Roslyn Packer Theatre, Sydney.
2 June 2022.
It was curious to see what Sydney Dance Company would showcase after a couple of years of interruption and turmoil. The company’s decision to re-perform ab [intra], a work that it launched in 2018, seems to suggest that the company was suffering a loss of creative energy and confidence. Contemporary dance is concerned with the shock of the new and the immediate issues of the day. So for Sydney Dance Company to perform one of its classics from its repertoire rather than unveiling a post-pandemic original work was cause for concern.
But surprisingly this reviewer found that the 2022 version was quite different to the initial offering. It was a fitting work that captured the times with its themes of isolation, loneliness and a longing to reconnect with others. Ab [intra] translates to “from within”, and Artistic Director Rafael Bonachela always stresses the importance of the dance that emerges from the creative practice of the company’s dancers. And just as the company’s personnel changed, the performance itself seemed to develop in its own ways… or perhaps our memories played tricks on us all.
Ab [intra] is, according to Bonachela, is the story of the feelings that emerge from “awkward encounters”. On re-watching the broad ensemble pieces, it was eerily prophetic where they were dancing in unison with social distancing and a sense of isolation. Rather than moving together, they danced as if alienated and directed by some alien force.
The pas de deux (highlighted in 2018 by Charmene Yap) captures both the lyricism of Bonachela’s work and the awkwardness of many intimate relationships. As dancers remain in constant contact twisting through the air and on the ground, ab [intra] is a story about the absolute primacy of intimate human contact and group formations. And just like the dancing, the continued push/pull of physical attraction and repulsion.
The beauty of the performance was the interplay between external desires that isolated, froze, and shadowed the dancers into orderly stiff rows and movements that were visually pleasing as an organising principle, but sucked the life out of the stage.
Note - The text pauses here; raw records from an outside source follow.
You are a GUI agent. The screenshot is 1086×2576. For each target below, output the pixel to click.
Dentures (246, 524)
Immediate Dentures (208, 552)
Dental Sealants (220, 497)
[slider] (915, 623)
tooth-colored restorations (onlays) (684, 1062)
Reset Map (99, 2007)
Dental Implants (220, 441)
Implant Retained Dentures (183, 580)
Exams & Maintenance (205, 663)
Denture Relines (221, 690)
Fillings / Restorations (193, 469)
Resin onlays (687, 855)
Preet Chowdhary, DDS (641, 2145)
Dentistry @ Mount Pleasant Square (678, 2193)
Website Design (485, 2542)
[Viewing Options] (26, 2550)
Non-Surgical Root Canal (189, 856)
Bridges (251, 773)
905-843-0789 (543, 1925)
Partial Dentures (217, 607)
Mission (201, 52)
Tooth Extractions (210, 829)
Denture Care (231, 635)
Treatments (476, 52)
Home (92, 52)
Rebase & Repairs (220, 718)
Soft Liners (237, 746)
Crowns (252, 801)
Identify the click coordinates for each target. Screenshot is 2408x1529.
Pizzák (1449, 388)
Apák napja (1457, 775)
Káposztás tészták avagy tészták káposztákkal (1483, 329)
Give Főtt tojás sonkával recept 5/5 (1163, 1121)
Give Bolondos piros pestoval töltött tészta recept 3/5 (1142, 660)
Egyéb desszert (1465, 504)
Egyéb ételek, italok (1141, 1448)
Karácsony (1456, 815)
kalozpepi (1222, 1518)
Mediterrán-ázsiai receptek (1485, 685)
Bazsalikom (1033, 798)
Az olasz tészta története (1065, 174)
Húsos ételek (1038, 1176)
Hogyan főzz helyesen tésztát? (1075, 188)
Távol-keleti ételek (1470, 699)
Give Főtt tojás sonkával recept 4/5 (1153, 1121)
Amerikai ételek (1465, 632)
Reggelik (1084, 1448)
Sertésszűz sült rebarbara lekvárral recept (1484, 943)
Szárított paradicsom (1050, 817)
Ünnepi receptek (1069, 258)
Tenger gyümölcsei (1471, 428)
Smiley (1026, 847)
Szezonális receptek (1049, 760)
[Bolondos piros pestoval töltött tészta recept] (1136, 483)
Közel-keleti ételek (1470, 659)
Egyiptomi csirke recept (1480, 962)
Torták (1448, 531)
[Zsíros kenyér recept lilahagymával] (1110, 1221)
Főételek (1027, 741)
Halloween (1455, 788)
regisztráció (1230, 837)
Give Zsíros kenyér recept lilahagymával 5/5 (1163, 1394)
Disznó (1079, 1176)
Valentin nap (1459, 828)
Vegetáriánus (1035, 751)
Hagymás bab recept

In contrast, when the internal desires drove the performers to entangle each other in awkward clusters and formations, the chaos seemed to enliven the dancers and remove the shadows from the stage.
In this version of ab [intra] Chloe Leong’s performance was a standout whereby she combined sinuous fluidity with a pressing emotional urgency, especially in her partner work with Davide di Giovanni. Also striking was Jesse Scales’s performance and her sensitivity to the more internal and headstrong requirements of the choreography.
Damien Cooper’s stark and minimalist lighting design captured the dramatic movement from the external isolation to intimate longing with little distraction. Nick Wales’s score complimented the capacity to alternate between isolation and connection, with his alternating classical and electronica providing an able counterpoint to the internal/external interplay of the work.
After its sellout season in Paris, it seemed that Sydney Dance Company was simply resting on its laurels, slowly getting back to normal by re-staging a popular piece. It’s surprising how external events have highlighted the themes explored in ab [intra], but these events have forced a reinterpretation or re-valuing of the work.
The post-pandemic ab [intra] has highlighted how the pandemic forced on us a whole raft of awkward encounters, some we have dealt with better than others. This new viewing shows how we can make sense of these encounters by listening to our internal desires and the need for intimacy and connection. Ab [intra] is a moving and vibrant work that on re-staging has encouraged the viewers to reflect deeper into the story emerging from our internal worlds.
By Elizabeth Ashley of Dance Informa.